In a report on HIV and Aids prevalence in Zimbabwe’s higher learning institutions, the Senate thematic committee said poverty was the major crisis among university and college students.

“The committee was horror-struck that a generation was being lost and that it made no sense to train people who would serve for a year or two, then die.

“However, the committee was impressed by efforts made by Seke Teachers’ College to ensure that all underprivileged students who were taking medication for any chronic illness received at least one free meal per day,” the report said.

The committee called for the reintroduction of students’ grants at a time higher education is seen as key to financial security and tuition and living expenses are rising astronomically, making it all the more tempting for students to cut corners on food.

“At Mkoba Teachers’ College, the officials’ biggest concern was that most students cannot afford food and the college cannot afford to give them free meals. HIV-positive students from underprivileged families on ART cannot take their medication on empty stomachs.

“It was heart-rending for committee members to listen to tales of how some students survive on maputi (popcorn), while others only managed to exist on one meal per day. Mkoba Teachers’ College had worked with a non-governmental organisation to feed the underprivileged students, but the NGO had since ceased operating.”

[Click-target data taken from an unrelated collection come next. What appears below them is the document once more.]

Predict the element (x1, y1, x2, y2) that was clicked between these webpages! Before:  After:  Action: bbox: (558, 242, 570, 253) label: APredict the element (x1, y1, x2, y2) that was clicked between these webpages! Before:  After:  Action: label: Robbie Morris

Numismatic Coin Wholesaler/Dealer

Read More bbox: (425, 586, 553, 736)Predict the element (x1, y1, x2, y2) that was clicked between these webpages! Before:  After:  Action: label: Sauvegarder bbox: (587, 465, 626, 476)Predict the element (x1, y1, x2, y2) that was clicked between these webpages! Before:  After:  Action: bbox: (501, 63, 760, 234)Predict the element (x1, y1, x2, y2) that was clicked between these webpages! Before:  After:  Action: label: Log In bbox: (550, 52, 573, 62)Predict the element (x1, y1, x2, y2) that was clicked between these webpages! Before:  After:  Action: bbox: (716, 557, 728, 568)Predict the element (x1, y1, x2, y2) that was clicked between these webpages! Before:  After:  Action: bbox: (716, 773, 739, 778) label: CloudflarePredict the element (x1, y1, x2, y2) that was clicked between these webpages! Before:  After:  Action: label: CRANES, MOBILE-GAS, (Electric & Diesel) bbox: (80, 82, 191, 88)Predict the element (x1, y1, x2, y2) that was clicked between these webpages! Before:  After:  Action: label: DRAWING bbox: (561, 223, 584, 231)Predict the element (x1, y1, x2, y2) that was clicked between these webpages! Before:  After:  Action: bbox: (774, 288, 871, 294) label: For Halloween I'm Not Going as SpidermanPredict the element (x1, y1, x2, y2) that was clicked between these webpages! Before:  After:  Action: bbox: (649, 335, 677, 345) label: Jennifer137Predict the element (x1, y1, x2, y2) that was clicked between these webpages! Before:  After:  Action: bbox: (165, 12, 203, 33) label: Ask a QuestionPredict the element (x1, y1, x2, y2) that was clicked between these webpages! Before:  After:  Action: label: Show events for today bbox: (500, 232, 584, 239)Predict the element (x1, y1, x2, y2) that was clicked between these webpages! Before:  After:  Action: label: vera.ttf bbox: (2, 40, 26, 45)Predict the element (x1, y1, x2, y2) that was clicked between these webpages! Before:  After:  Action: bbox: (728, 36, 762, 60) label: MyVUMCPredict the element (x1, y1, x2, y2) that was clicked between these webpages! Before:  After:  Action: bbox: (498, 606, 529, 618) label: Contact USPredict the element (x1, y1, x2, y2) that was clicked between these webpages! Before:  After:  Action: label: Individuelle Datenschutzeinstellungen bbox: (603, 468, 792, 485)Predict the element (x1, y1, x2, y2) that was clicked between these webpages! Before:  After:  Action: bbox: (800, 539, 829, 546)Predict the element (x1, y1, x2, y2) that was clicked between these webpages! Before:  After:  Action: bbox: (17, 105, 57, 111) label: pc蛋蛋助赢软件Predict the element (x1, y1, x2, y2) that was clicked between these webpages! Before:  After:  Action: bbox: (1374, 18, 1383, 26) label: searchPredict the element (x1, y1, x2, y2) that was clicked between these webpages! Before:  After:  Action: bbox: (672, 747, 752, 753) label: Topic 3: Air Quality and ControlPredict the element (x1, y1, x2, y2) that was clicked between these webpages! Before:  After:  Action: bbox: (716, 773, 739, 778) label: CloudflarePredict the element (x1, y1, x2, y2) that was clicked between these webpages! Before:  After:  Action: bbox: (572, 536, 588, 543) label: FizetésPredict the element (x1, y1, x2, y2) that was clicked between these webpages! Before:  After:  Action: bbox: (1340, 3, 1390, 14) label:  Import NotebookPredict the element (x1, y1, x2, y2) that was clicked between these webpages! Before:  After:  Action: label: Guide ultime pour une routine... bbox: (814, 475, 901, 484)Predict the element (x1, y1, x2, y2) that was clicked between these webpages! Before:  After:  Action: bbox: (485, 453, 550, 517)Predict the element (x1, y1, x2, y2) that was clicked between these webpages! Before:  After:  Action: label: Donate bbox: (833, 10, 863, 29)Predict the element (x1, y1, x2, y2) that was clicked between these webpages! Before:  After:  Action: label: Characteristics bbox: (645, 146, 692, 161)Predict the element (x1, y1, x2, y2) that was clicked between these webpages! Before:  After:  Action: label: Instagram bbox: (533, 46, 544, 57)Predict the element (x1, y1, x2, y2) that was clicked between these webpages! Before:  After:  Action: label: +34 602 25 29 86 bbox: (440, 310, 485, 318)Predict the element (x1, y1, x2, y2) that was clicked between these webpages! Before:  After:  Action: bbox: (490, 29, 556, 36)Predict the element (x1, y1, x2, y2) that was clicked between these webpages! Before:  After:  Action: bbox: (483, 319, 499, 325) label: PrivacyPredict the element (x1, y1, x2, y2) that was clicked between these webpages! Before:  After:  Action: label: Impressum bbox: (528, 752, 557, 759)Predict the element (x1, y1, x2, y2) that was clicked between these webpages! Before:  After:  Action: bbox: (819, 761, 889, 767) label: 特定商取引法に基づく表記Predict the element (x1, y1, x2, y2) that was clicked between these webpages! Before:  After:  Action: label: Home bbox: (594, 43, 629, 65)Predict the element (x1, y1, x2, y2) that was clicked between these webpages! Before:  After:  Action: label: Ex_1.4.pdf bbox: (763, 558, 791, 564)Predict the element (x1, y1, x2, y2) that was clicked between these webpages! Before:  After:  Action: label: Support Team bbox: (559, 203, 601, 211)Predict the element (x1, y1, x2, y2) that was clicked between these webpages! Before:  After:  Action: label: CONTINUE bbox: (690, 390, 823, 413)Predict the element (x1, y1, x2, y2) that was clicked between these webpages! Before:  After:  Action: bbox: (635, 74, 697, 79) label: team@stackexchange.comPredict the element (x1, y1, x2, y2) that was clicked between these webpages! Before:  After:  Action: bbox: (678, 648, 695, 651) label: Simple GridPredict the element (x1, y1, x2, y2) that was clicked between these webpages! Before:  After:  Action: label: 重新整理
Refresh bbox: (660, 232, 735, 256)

College officials informed the committee that they were actively seeking partnerships with organisations which could assist to ensure students on ART were properly fed.

“Government, through the ministry of Health and Child Care should create one stop health centres at all universities by end of 2017 and these should provide sexual reproductive health services as well as HIV and Aids related health services.”

The report comes after Health minister David Parirenyatwa recently said his ministry and development partners should look for ways “to close the tap” of new infections.

According to National Aids Council statistics, one of the country’s biggest universities, Midlands State University, with an enrolment of 23 000 is the major driver of the Midlands province’s high rate of HIV, with cases of sexually transmitted infections shooting from 5 814 to 6 727 in one year.

A projected 1,5 million people are living with HIV in Zimbabwe, with about 790 000 estimated to be women above the age of 15 years.